Frontlist | Bengaluru author’s book to teach kids about good & bad touch
Teaching children the concept of a good and a bad touch is very important and especially from a very early stage in such unsafe times. Helping them to understand what it means by consent is of the topmost importance to ensure they are safe. And to help with just that, author Yamini Vijayan has written a book for children aged between 8 to 12 titled ‘Your Body Is Yours’, The News Minute reported.
Publishing house Pratham Books in Bengaluru has published Vijayan’s book and it is illustrated by Aindri C. The book, which targets children between ages 8 to 12, speaks about consent, safe and unsafe touches and body autonomy. The book helps the children understand these very important concepts through easy sentences and picture-illustrations.

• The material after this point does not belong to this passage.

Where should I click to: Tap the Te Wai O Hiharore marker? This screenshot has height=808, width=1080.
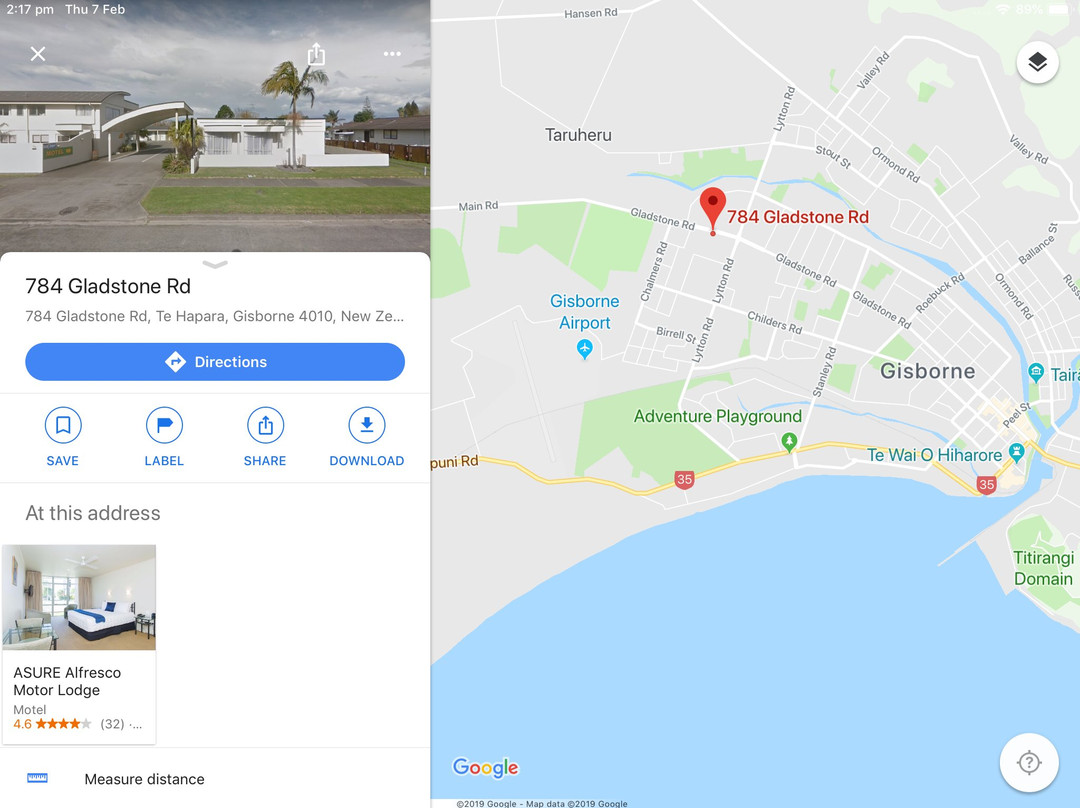1016,453
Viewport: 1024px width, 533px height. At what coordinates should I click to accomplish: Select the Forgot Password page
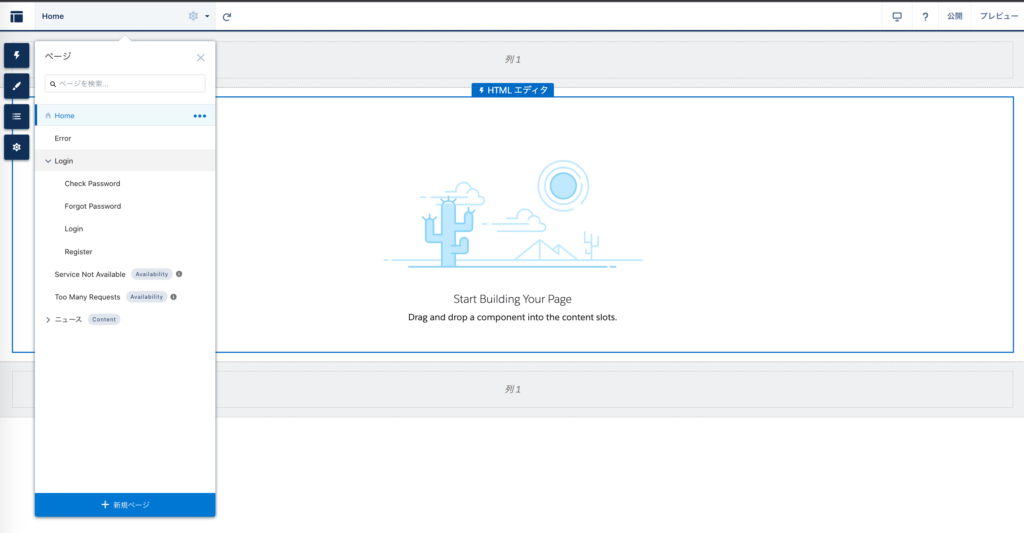(x=93, y=206)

On the Pratham Books’ website, the description of the book reads, “Your body is unique and it belongs only to you. Get to know it, and learn to take good care of it. A book that aims to start open and healthy conversations around our bodies, and our right to say no to anyone who does not respect boundaries.”
Vijayan reportedly told TNM that the challenges while working on the book were numerous as she had to devise out a simple yet effective way to pose and help children understand the questions and their answers to all such questions. She settled on a straight and direct approach because she felt the children need to be able to pick up in case anything is a violation of their secure space and thus know how to say no to it.
Along with the basic concepts of safe and unsafe touches, Vijayan’s book also presents the idea of understanding a healthy body image and body positivity as it explains about consent. Also, by addressing body parts by their actual names, the book aims to help children know that it is a normal and healthy conversation and one mustn’t be ashamed to address any body parts while talking about it.
Girls from a very young age are always taught to be obedient and Vijayan has tried to teach the children that they can and should say to anyone who they think might be trying to overlook their boundaries, whether family member or not.